* **WORK ORDER**
Copy every line of the entries that includes the word "Open".

---

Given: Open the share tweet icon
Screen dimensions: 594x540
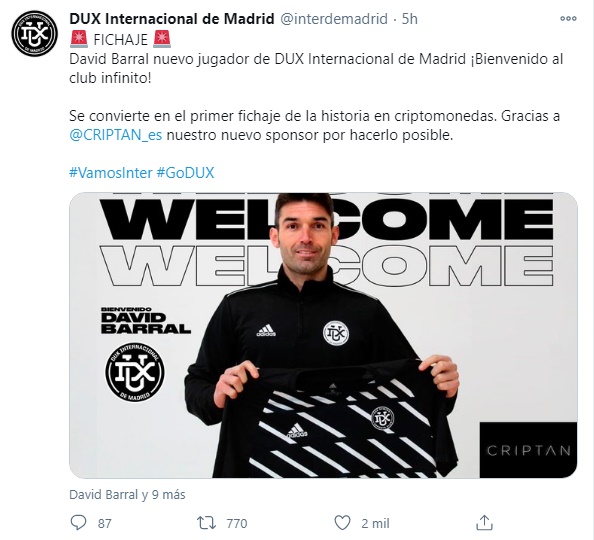Looking at the screenshot, I should click(484, 522).
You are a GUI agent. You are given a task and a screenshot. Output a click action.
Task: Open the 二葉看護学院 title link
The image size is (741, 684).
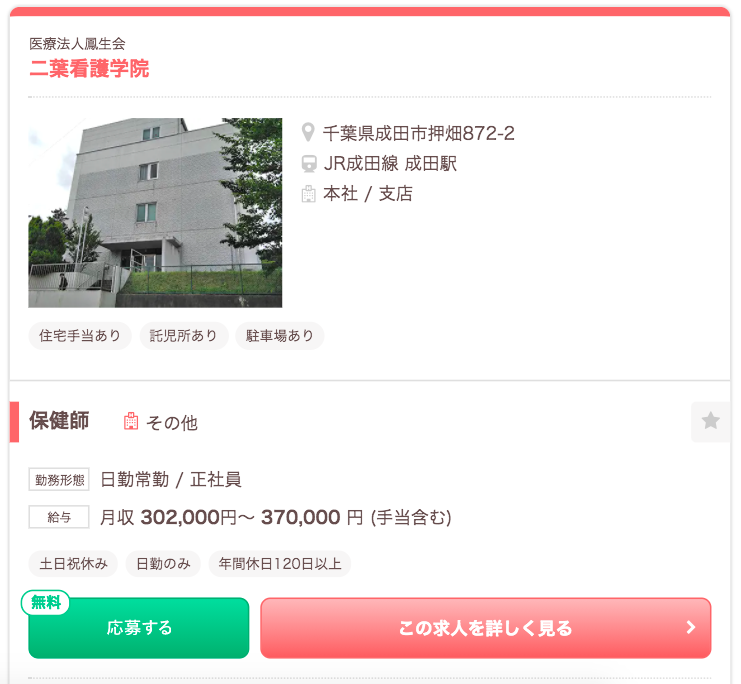(89, 69)
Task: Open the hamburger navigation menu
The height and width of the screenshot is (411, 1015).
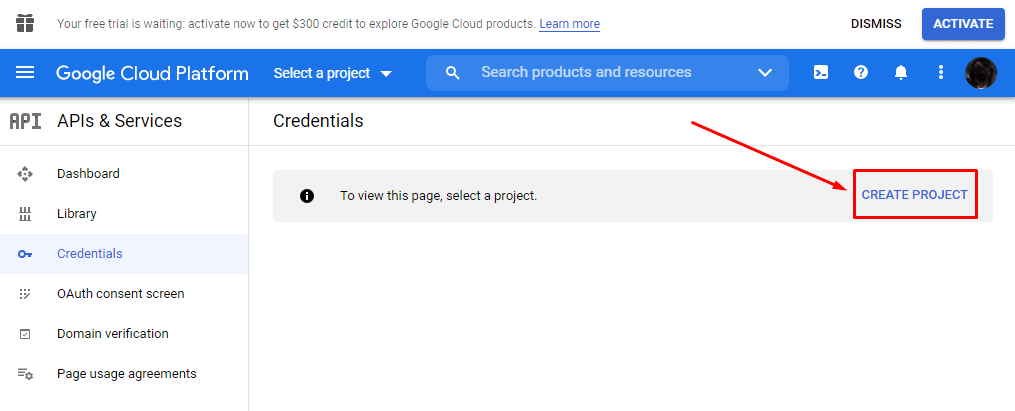Action: coord(25,73)
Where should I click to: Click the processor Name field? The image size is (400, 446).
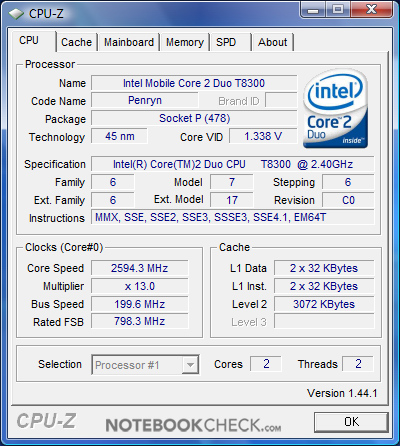coord(194,83)
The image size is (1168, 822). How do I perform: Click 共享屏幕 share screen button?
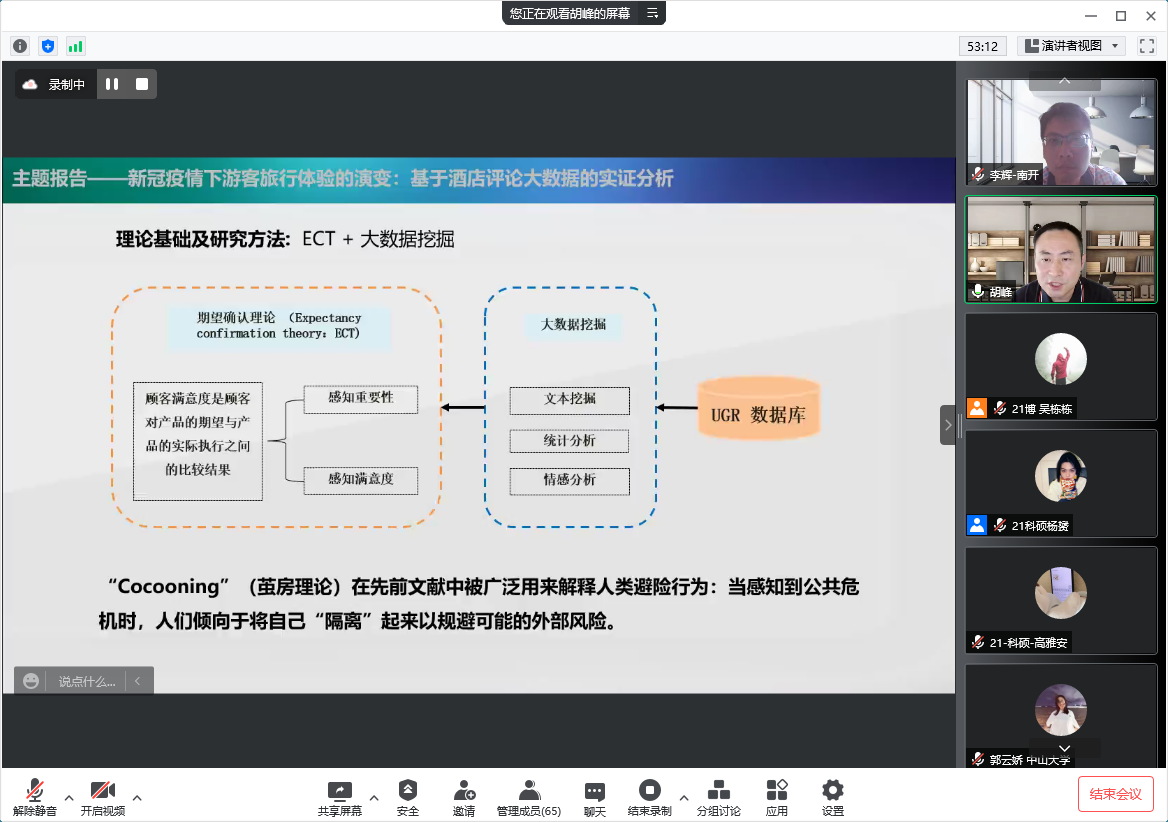[x=340, y=797]
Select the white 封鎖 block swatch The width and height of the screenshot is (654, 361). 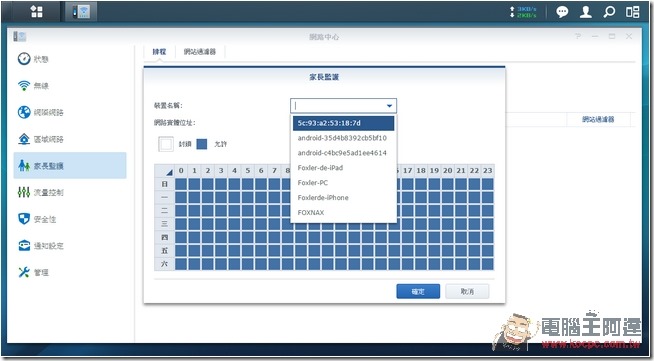pyautogui.click(x=166, y=144)
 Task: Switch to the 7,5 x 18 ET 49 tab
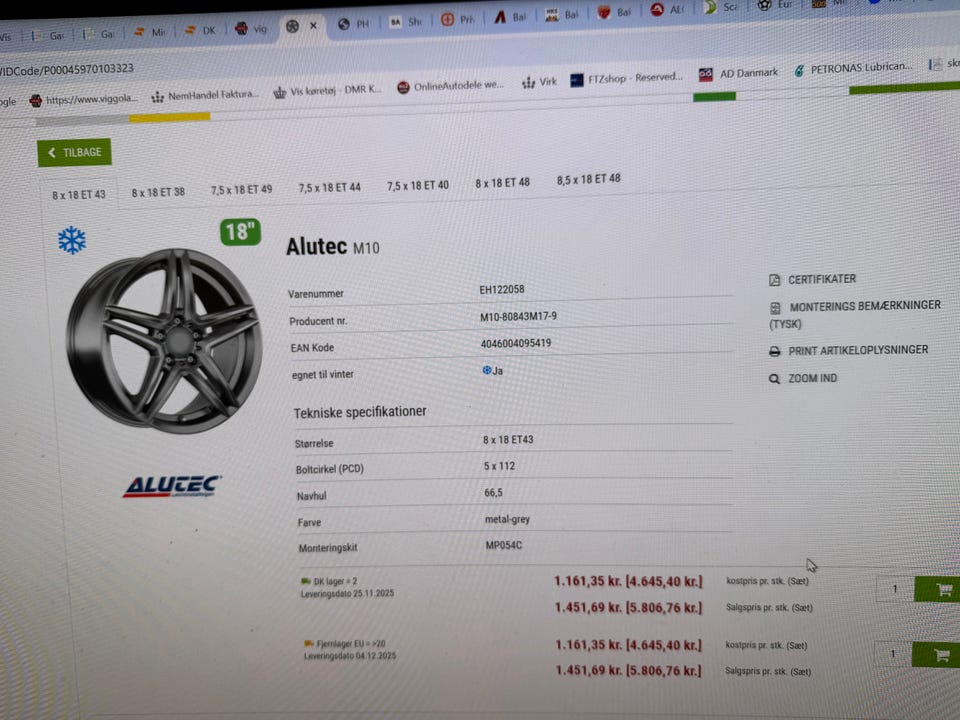click(241, 190)
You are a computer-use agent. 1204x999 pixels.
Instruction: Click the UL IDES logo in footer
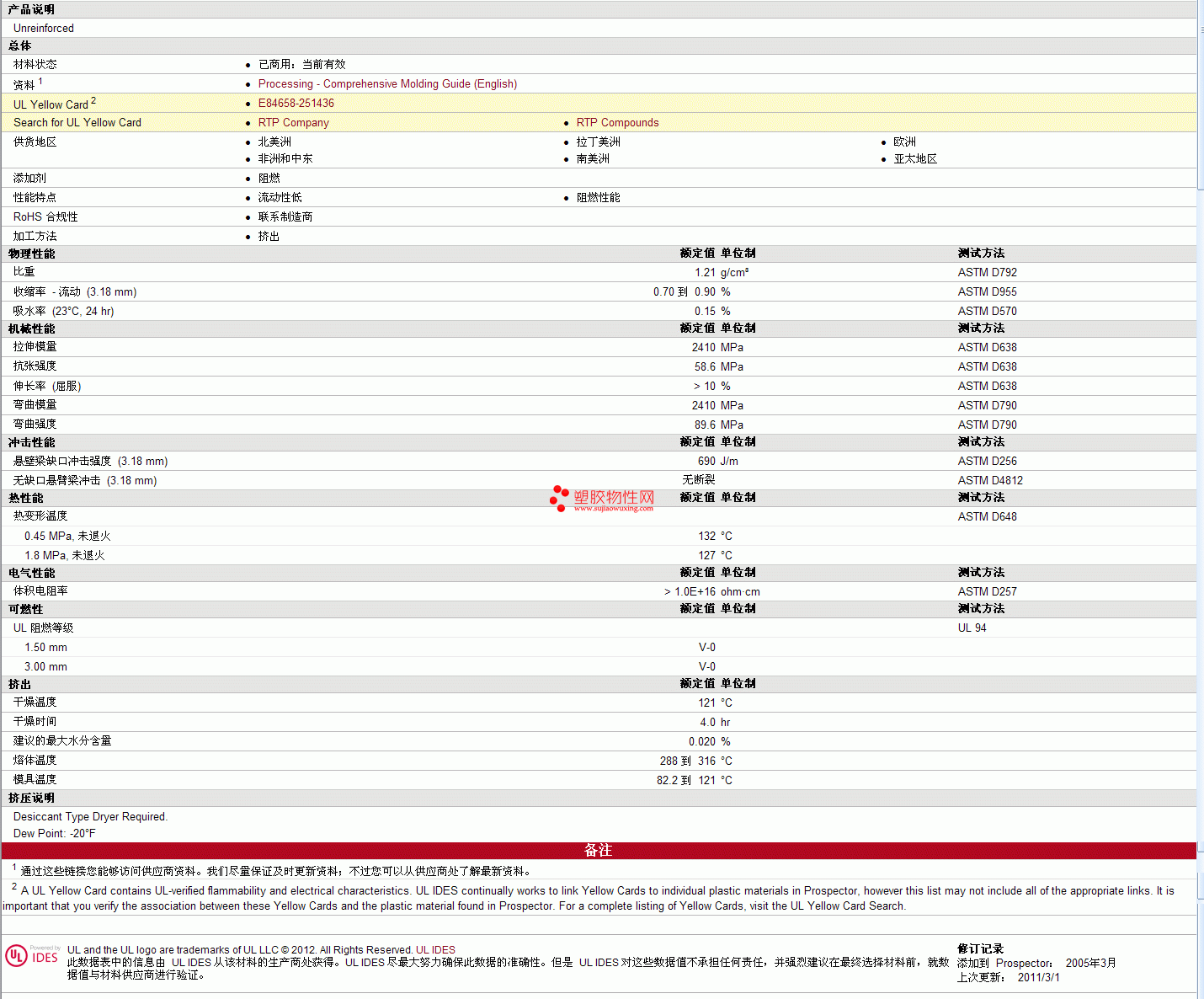(x=32, y=955)
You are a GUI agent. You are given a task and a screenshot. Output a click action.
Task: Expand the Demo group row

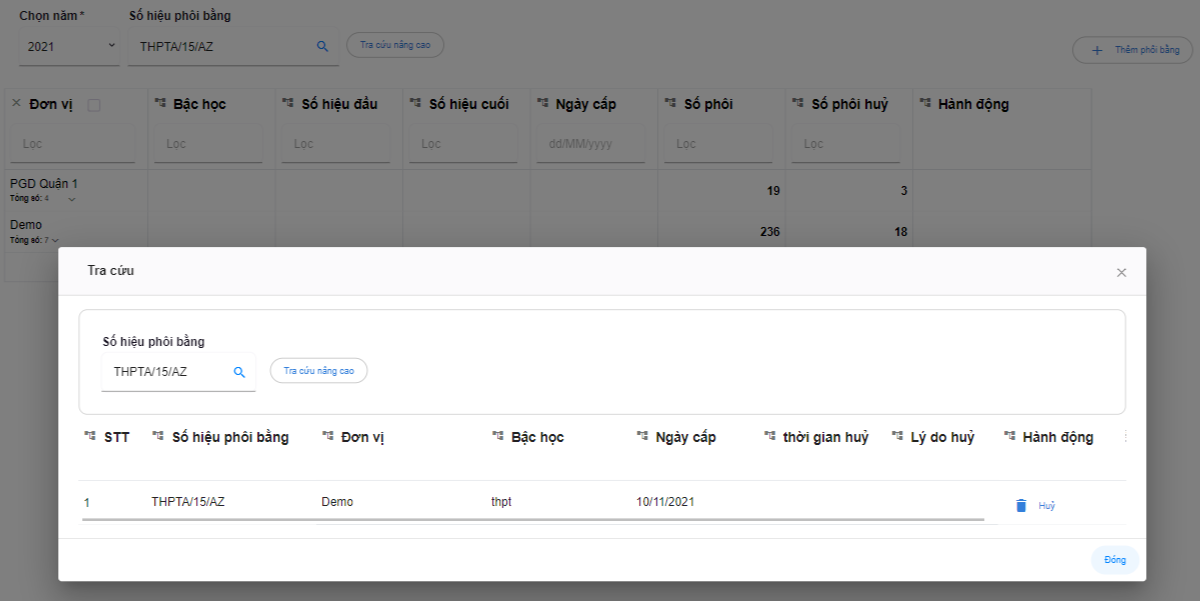(x=55, y=240)
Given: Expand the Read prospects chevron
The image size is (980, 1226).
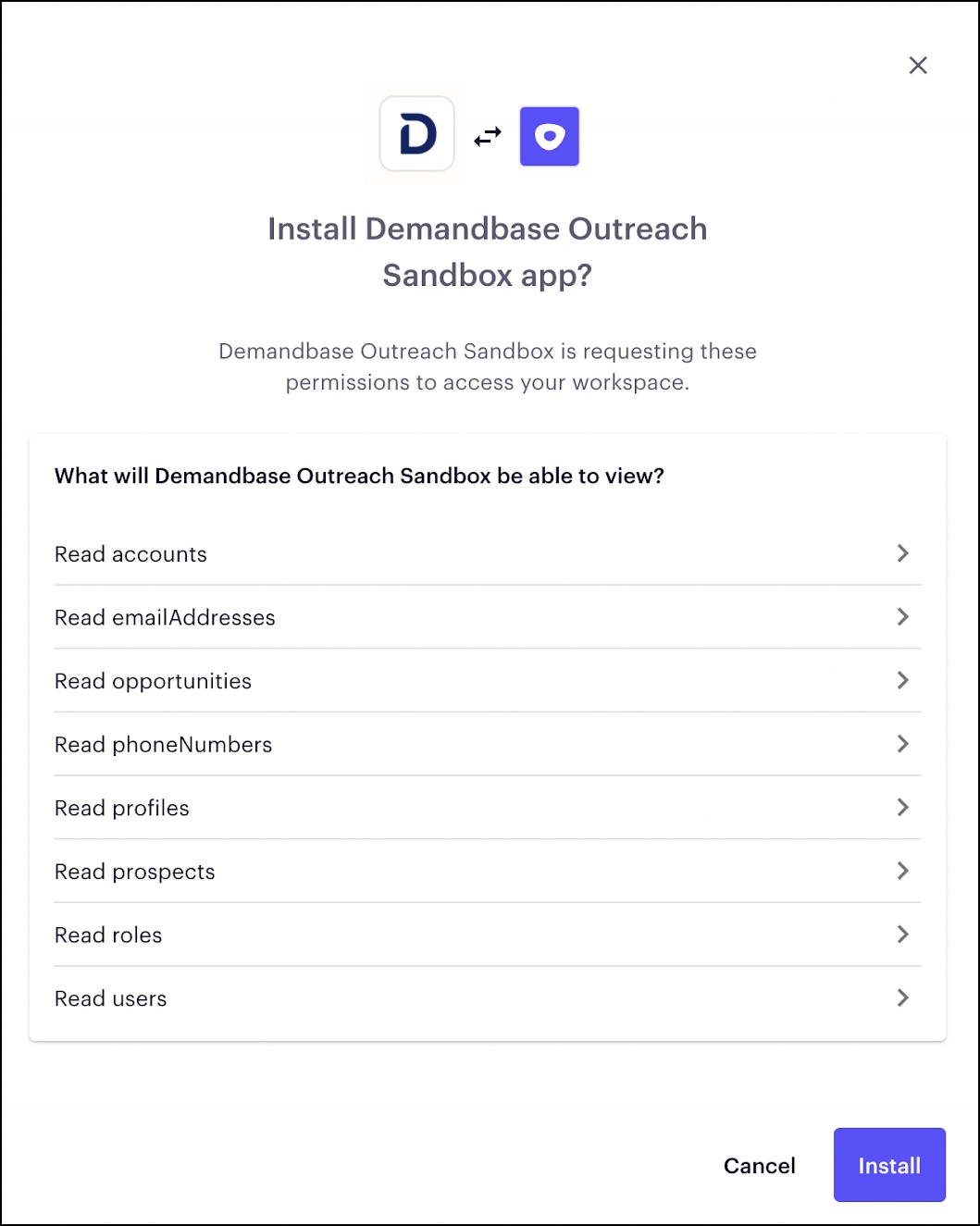Looking at the screenshot, I should pos(903,871).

---

* **RESULT**
Given: Open the share tweet icon
Task: Open the 二葉看護学院 title link
Task: Open the hamburger navigation menu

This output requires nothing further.